[Start of Attachment]

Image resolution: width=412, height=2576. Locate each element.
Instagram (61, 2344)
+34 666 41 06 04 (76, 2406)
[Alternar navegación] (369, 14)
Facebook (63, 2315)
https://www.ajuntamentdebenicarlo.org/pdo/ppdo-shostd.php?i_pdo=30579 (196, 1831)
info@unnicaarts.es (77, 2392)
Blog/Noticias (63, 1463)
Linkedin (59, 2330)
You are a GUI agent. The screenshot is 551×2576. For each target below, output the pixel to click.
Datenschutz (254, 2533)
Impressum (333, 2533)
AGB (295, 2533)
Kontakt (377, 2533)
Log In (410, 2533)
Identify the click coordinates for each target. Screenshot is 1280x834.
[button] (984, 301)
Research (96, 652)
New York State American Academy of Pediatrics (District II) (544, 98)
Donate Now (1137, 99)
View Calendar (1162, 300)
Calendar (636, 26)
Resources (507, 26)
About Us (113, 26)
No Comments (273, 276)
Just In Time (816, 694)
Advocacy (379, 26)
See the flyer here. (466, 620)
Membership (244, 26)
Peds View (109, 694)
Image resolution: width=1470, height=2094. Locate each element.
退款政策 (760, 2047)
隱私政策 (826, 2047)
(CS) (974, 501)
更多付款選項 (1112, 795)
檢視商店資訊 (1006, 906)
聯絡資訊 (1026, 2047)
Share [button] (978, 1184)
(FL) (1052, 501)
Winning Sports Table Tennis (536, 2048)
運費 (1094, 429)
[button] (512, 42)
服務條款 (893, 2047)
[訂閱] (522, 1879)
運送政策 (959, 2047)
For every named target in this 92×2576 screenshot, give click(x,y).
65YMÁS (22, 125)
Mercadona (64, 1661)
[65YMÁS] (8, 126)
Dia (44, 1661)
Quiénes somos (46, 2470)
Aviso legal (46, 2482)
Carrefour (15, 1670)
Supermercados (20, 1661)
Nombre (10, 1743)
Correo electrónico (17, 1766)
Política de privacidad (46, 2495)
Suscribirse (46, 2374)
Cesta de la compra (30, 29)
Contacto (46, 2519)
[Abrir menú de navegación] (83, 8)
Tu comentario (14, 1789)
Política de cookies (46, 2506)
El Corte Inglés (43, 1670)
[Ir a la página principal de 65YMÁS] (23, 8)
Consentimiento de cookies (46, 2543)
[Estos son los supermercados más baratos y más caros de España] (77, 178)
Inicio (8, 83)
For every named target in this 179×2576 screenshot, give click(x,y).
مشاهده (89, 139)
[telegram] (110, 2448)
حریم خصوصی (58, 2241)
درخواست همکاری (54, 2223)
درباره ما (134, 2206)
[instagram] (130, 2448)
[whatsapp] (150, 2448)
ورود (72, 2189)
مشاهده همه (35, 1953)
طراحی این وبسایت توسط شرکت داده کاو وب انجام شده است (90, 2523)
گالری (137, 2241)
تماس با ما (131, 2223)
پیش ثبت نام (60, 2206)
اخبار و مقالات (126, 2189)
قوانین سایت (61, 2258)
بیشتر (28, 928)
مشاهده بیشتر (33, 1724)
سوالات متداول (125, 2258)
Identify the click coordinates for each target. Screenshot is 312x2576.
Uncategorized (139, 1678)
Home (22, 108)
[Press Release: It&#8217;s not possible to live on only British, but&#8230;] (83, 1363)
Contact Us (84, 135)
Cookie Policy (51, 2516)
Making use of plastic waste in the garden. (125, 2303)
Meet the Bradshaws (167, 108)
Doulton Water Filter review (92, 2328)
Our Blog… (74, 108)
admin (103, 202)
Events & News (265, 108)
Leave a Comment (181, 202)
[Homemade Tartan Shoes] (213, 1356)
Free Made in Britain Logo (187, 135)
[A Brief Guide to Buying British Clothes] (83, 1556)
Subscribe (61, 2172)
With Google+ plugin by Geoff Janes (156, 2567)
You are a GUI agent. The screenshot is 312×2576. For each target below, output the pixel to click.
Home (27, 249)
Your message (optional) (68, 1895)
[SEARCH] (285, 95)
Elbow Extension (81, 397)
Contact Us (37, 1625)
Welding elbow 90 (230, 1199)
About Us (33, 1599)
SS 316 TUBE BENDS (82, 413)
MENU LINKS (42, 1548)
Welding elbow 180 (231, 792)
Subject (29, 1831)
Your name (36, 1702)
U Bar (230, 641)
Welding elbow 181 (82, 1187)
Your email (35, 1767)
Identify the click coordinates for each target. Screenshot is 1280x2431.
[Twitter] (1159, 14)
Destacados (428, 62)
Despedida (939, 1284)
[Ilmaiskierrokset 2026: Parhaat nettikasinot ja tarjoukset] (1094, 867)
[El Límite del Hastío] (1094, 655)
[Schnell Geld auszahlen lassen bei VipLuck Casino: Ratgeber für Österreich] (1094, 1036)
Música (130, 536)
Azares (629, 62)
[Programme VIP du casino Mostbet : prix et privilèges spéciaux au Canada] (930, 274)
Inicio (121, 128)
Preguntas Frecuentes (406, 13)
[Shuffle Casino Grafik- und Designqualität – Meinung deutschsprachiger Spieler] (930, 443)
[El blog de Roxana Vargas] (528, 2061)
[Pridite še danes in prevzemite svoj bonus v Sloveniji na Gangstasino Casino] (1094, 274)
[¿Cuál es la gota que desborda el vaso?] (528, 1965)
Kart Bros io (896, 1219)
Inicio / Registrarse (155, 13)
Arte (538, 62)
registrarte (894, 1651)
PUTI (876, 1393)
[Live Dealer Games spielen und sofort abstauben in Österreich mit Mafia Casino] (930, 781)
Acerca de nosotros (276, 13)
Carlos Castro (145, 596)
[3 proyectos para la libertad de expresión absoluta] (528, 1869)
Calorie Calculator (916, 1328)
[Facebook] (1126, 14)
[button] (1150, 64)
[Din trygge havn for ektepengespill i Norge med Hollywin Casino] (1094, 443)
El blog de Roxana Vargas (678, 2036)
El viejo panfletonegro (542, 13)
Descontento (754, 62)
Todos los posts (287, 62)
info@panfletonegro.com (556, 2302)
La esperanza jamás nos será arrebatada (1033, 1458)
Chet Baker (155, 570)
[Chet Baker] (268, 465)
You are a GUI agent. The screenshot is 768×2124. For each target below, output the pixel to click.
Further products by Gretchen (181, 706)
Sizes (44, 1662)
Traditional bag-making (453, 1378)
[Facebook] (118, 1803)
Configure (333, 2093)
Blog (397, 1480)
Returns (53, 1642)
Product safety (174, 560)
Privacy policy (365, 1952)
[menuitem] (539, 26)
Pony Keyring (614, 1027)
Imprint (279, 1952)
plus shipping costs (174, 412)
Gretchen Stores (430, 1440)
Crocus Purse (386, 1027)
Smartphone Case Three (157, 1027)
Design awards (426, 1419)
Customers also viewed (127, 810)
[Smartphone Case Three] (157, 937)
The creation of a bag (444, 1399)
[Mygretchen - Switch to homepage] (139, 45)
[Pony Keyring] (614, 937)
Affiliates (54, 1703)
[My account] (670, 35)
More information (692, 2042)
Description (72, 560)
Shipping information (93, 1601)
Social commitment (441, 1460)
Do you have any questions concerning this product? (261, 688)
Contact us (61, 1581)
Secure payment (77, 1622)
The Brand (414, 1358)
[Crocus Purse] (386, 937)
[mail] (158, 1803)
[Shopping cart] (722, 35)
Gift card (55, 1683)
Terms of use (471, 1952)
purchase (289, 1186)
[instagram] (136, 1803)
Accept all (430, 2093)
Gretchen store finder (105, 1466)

[End of Attachment]

**What to do**
Write the material out once more so that every line matches the original.

**Solution for this exercise**
Image resolution: width=412, height=2576. Locate each element.
Instagram (61, 2344)
+34 666 41 06 04 (76, 2406)
[Alternar navegación] (369, 14)
Facebook (63, 2315)
https://www.ajuntamentdebenicarlo.org/pdo/ppdo-shostd.php?i_pdo=30579 (196, 1831)
info@unnicaarts.es (77, 2392)
Blog/Noticias (63, 1463)
Linkedin (59, 2330)
You are a GUI agent. The screenshot is 551×2576. For each target below, output the pixel to click.
Datenschutz (254, 2533)
Impressum (333, 2533)
AGB (295, 2533)
Kontakt (377, 2533)
Log In (410, 2533)
Identify the click coordinates for each target. Screenshot is 1280x834.
[button] (984, 301)
Research (96, 652)
New York State American Academy of Pediatrics (District II) (544, 98)
Donate Now (1137, 99)
View Calendar (1162, 300)
Calendar (636, 26)
Resources (507, 26)
About Us (113, 26)
No Comments (273, 276)
Just In Time (816, 694)
Advocacy (379, 26)
See the flyer here. (466, 620)
Membership (244, 26)
Peds View (109, 694)
Image resolution: width=1470, height=2094. Locate each element.
退款政策 (760, 2047)
隱私政策 (826, 2047)
(CS) (974, 501)
更多付款選項 (1112, 795)
檢視商店資訊 (1006, 906)
聯絡資訊 (1026, 2047)
Share [button] (978, 1184)
(FL) (1052, 501)
Winning Sports Table Tennis (536, 2048)
運費 (1094, 429)
[button] (512, 42)
服務條款 (893, 2047)
[訂閱] (522, 1879)
運送政策 (959, 2047)
For every named target in this 92×2576 screenshot, give click(x,y).
65YMÁS (22, 125)
Mercadona (64, 1661)
[65YMÁS] (8, 126)
Dia (44, 1661)
Quiénes somos (46, 2470)
Aviso legal (46, 2482)
Carrefour (15, 1670)
Supermercados (20, 1661)
Nombre (10, 1743)
Correo electrónico (17, 1766)
Política de privacidad (46, 2495)
Suscribirse (46, 2374)
Cesta de la compra (30, 29)
Contacto (46, 2519)
[Abrir menú de navegación] (83, 8)
Tu comentario (14, 1789)
Política de cookies (46, 2506)
El Corte Inglés (43, 1670)
[Ir a la página principal de 65YMÁS] (23, 8)
Consentimiento de cookies (46, 2543)
[Estos son los supermercados más baratos y más caros de España] (77, 178)
Inicio (8, 83)
For every named target in this 179×2576 screenshot, give click(x,y).
مشاهده (89, 139)
[telegram] (110, 2448)
حریم خصوصی (58, 2241)
درخواست همکاری (54, 2223)
درباره ما (134, 2206)
[instagram] (130, 2448)
[whatsapp] (150, 2448)
ورود (72, 2189)
مشاهده همه (35, 1953)
طراحی این وبسایت توسط شرکت داده کاو وب انجام شده است (90, 2523)
گالری (137, 2241)
تماس با ما (131, 2223)
پیش ثبت نام (60, 2206)
اخبار و مقالات (126, 2189)
قوانین سایت (61, 2258)
بیشتر (28, 928)
مشاهده بیشتر (33, 1724)
سوالات متداول (125, 2258)
Identify the click coordinates for each target. Screenshot is 312x2576.
Uncategorized (139, 1678)
Home (22, 108)
[Press Release: It&#8217;s not possible to live on only British, but&#8230;] (83, 1363)
Contact Us (84, 135)
Cookie Policy (51, 2516)
Making use of plastic waste in the garden. (125, 2303)
Meet the Bradshaws (167, 108)
Doulton Water Filter review (92, 2328)
Our Blog… (74, 108)
admin (103, 202)
Events & News (265, 108)
Leave a Comment (181, 202)
[Homemade Tartan Shoes] (213, 1356)
Free Made in Britain Logo (187, 135)
[A Brief Guide to Buying British Clothes] (83, 1556)
Subscribe (61, 2172)
With Google+ plugin by Geoff Janes (156, 2567)
You are a GUI agent. The screenshot is 312×2576. For each target below, output the pixel to click.
Home (27, 249)
Your message (optional) (68, 1895)
[SEARCH] (285, 95)
Elbow Extension (81, 397)
Contact Us (37, 1625)
Welding elbow 90 (230, 1199)
About Us (33, 1599)
SS 316 TUBE BENDS (82, 413)
MENU LINKS (42, 1548)
Welding elbow 180 (231, 792)
Subject (29, 1831)
Your name (36, 1702)
U Bar (230, 641)
Welding elbow 181 (82, 1187)
Your email (35, 1767)
Identify the click coordinates for each target. Screenshot is 1280x2431.
[Twitter] (1159, 14)
Destacados (428, 62)
Despedida (939, 1284)
[Ilmaiskierrokset 2026: Parhaat nettikasinot ja tarjoukset] (1094, 867)
[El Límite del Hastío] (1094, 655)
[Schnell Geld auszahlen lassen bei VipLuck Casino: Ratgeber für Österreich] (1094, 1036)
Música (130, 536)
Azares (629, 62)
[Programme VIP du casino Mostbet : prix et privilèges spéciaux au Canada] (930, 274)
Inicio (121, 128)
Preguntas Frecuentes (406, 13)
[Shuffle Casino Grafik- und Designqualität – Meinung deutschsprachiger Spieler] (930, 443)
[El blog de Roxana Vargas] (528, 2061)
[Pridite še danes in prevzemite svoj bonus v Sloveniji na Gangstasino Casino] (1094, 274)
[¿Cuál es la gota que desborda el vaso?] (528, 1965)
Kart Bros io (896, 1219)
Inicio / Registrarse (155, 13)
Arte (538, 62)
registrarte (894, 1651)
PUTI (876, 1393)
[Live Dealer Games spielen und sofort abstauben in Österreich mit Mafia Casino] (930, 781)
Acerca de nosotros (276, 13)
Carlos Castro (145, 596)
[3 proyectos para la libertad de expresión absoluta] (528, 1869)
Calorie Calculator (916, 1328)
[Facebook] (1126, 14)
[button] (1150, 64)
[Din trygge havn for ektepengespill i Norge med Hollywin Casino] (1094, 443)
El blog de Roxana Vargas (678, 2036)
El viejo panfletonegro (542, 13)
Descontento (754, 62)
Todos los posts (287, 62)
info@panfletonegro.com (556, 2302)
La esperanza jamás nos será arrebatada (1033, 1458)
Chet Baker (155, 570)
[Chet Baker] (268, 465)
You are a GUI agent. The screenshot is 768×2124. For each target below, output the pixel to click.
Further products by Gretchen (181, 706)
Sizes (44, 1662)
Traditional bag-making (453, 1378)
[Facebook] (118, 1803)
Configure (333, 2093)
Blog (397, 1480)
Returns (53, 1642)
Product safety (174, 560)
Privacy policy (365, 1952)
[menuitem] (539, 26)
Pony Keyring (614, 1027)
Imprint (279, 1952)
plus shipping costs (174, 412)
Gretchen Stores (430, 1440)
Crocus Purse (386, 1027)
Smartphone Case Three (157, 1027)
Design awards (426, 1419)
Customers also viewed (127, 810)
[Smartphone Case Three] (157, 937)
The creation of a bag (444, 1399)
[Mygretchen - Switch to homepage] (139, 45)
[Pony Keyring] (614, 937)
Affiliates (54, 1703)
[My account] (670, 35)
More information (692, 2042)
Description (72, 560)
Shipping information (93, 1601)
Social commitment (441, 1460)
Do you have any questions concerning this product? (261, 688)
Contact us (61, 1581)
Secure payment (77, 1622)
The Brand (414, 1358)
[Crocus Purse] (386, 937)
[mail] (158, 1803)
[Shopping cart] (722, 35)
Gift card (55, 1683)
Terms of use (471, 1952)
purchase (289, 1186)
[instagram] (136, 1803)
Accept all (430, 2093)
Gretchen store finder (105, 1466)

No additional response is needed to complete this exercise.